Today the Sanctuary, privately funded by the Robertsons and Lowes, can count many successes – one of them a thriving population of some 200 tuatara. And in fact, the ones released today, are “returning home”. Their eggs were laid by adult tuatara at the Sanctuary last October. Five clutches were then carefully dug up and transferred to Wellington for research into incubation conditions. 

“The Cape is a very good site for tuatara with compelling evidence they once lived here,” says Nicky Nelson, Dean of Science at Victoria University, who led the first successful translocation of tuatara to the Sanctuary in 2012. She has come back regularly with students to weigh, measure and monitor the reptiles and says the Cape’s resident population is of special interest to researchers observing how the species responds to climate change at a coastal site. 

Branded ‘one of HB’s best kept secrets’, Cape Sanctuary had always been a bit of a mystery to me. I’d heard the stories of the exclusive golf course on the Clifton side and of the rich and famous staying at the Lodge and going on night kiwi tours. And I had read media coverage about kiwi chicks who died back in 2017. 

What’s more, in 2002 when the Lowes proposed building a village-style community of 900 homes on 75 ha at the southern end of Ocean Beach, I wrote a submission opposing any development at the iconic beach that had played a huge role in my HB childhood. 

The village didn’t go ahead, but the Sanctuary did. Now providence has delivered me here to get a ‘birds-eye’ view of Cape Sanctuary today and find out where it’s heading. 

Several weeks ago I joined Andy and the Sanctuary manager, Rachel Ward, at a 140-year-old restored hut nestled into the Ocean Beach sand dunes. 

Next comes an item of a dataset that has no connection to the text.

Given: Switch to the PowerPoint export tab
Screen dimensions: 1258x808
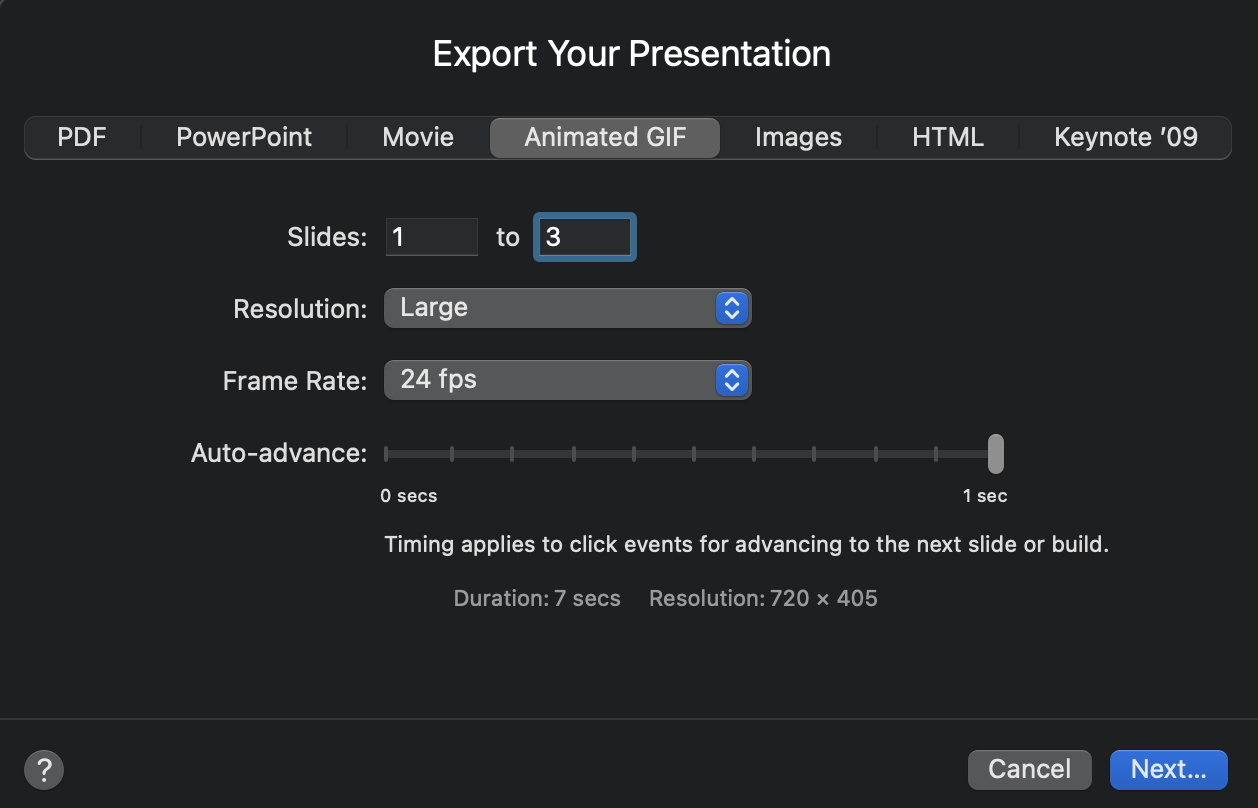Looking at the screenshot, I should point(242,137).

Just before my visit, a Jobs for Nature crew, Te Ngahere, had finished planting 15,000 natives on one of the steepest slopes towering above Ocean Beach. That makes more than one million natives planted since the Sanctuary began – a mammoth effort I note as I look up to the hillsides of green that were once barren.

Dunes

Another visible success at Cape Sanctuary is the complete rebooting of the 240 hectare dune system, much of which we are sitting amidst. An intensive restoration programme has removed stock, wilding pines, blackberry, boxthorn, lupin, pampas and maram grass. In their place native silvery spinifex grass and orangey tuffs of pĪngao, that Māori call the eyelashes of Tangaroa, are knitting across the dunes and literally bringing them back to life.

Andy Lowe Photo supplied

“A lot of people thought I was mad,” says Andy. “That it’d be impossible to do this project on coastal land here. There were reports saying the dunes were stuffed – a waste of time restoring.” 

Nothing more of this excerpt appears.